Plus de liberté... pour les exploiteurs

Travailler plus pour gagner plus… A nouveau, le gouvernement a sorti cette formule censée améliorer le quotidien des travailleurs. Comme si ceux qui gagnent le plus sont ceux qui travaillent le plus ! Mais c’est ainsi que Raffarin annonce sa réforme des 35 heures prévue pour 2005.

De quoi s’agit-il ? Les 35 heures resteraient la base légale du travail… mais pas applicable quand ça arrange le patron. Le nombre d’heures supplémentaires autorisées, qui avait déjà été porté en 2002 de 130 heures à 180, serait maintenant porté à 220 sur l’année. Le dispositif de Compte épargne temps serait étendu et certaines limites supprimées. En clair, on peut « épargner » du temps, c’est-à-dire ne pas prendre des jours de RTT, voire de congés payés, et les reporter à plus tard (jusqu’à la retraite, même !) ou les récupérer en argent. Et comme si cela ne suffisait pas, le gouvernement offre aux patrons la possibilité de conclure des accords d’entreprise, dits de « temps choisi », pour aller encore plus loin que la loi dans la flexibilité. Sans compter que les heures supplémentaires seraient moins majorées : seulement 10 % dans les petites entreprises depuis 2002, et le délai pour ce taux est prolongé jusqu’en 2008.
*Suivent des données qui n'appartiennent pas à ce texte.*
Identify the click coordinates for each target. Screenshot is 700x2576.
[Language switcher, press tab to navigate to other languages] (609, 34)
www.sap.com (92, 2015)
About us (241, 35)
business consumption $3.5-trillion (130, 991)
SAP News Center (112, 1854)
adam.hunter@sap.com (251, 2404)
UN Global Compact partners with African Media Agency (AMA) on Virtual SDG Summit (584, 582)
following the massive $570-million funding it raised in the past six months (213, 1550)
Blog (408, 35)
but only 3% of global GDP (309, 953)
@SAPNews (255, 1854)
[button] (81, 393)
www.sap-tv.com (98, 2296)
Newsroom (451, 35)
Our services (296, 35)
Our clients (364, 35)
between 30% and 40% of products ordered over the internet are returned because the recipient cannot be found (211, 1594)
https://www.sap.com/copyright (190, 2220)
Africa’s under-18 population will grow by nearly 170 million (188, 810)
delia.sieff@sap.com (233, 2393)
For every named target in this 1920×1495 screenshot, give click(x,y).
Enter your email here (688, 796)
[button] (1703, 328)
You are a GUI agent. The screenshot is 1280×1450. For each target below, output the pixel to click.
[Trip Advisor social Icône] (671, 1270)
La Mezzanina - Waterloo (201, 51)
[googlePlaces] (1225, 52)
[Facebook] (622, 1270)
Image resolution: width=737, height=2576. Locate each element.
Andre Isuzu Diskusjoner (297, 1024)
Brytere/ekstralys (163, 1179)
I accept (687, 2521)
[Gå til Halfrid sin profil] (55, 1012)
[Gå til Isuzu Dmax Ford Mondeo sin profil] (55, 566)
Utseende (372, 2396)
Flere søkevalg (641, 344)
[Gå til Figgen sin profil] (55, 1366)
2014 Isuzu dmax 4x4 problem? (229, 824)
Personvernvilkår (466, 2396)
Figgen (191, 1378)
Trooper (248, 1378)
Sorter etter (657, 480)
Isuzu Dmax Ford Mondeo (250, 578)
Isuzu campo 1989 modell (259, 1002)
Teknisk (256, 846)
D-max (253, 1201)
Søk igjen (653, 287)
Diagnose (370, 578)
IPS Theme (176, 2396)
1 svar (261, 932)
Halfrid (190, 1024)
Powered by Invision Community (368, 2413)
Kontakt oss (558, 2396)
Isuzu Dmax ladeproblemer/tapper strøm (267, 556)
« Temps choisi », « ceux qui veulent travailler plus le pourront »… La chanson gouvernementale est connue. La chanson patronale, plus franche, l’est aussi : on se souvient des patrons de Bosch à Vénissieux qui cet été ont imposé aux salariés de travailler plus sans contreparties en menaçant de licencier. D’autres leur ont emboîté le pas, et maintenant ils auront les mains d’autant plus libres qu’ils sont encouragés à « négocier » par entreprise. Le « choix » qu’on nous propose, c’est de trimer à la convenance du patron, de reporter les jours de RTT, de multiplier les heures supplémentaires. Et lorsque cela l’arrangera, de prendre les jours reportés, et de s’en tenir au temps de travail légal.

En même temps qu’il est question de faire travailler les salariés plus longtemps, de rendre le temps de travail plus flexible, l’Etat s’est aussi chargé de rendre les licenciements plus aisés pour les patrons en modifiant la loi. Et Raffarin promet aussi de « simplifier » le Code du travail, « trop contraignant »… pour les patrons, bien entendu. Tout cela va de pair. Jouer du chantage à l’emploi pour faire accepter aux salariés n’importe quelles conditions de travail, n’importe quels horaires, c’est de cela dont il s’agit. On comprend bien que Seillière ait bruyamment félicité Raffarin.

Travailler plus ? Mais justement des millions de chômeurs ne demandent qu’à travailler tout simplement ! Des millions de salariés en situation précaire ou à temps partiel ne demandent qu’à travailler plus, avoir un temps complet ou être embauchés en CDI ! Et ce n’est pas cette réforme qui le leur permettra. Au contraire : les patrons seront enclins à jouer encore plus de la flexibilité plutôt que d’embaucher.

A écouter le gouvernement et le patronat, si nous voulons « gagner plus », il faut accepter leur loi et espérer arrondir la paye avec des heures supplémentaires incertaines et mal payées. Nos salaires ne doivent pas être augmentés et selon eux le travail coûte même trop cher. Pourtant pour leurs propres payes, les bourgeois ne lésinent pas. Ainsi, les PDG des entreprises cotées au CAC40 se sont augmentés de 10 % en moyenne en 2003 ! Soit quelques centaines de milliers d’euros supplémentaires pour chacun ! L’économie n’a pas été mise en péril pour autant !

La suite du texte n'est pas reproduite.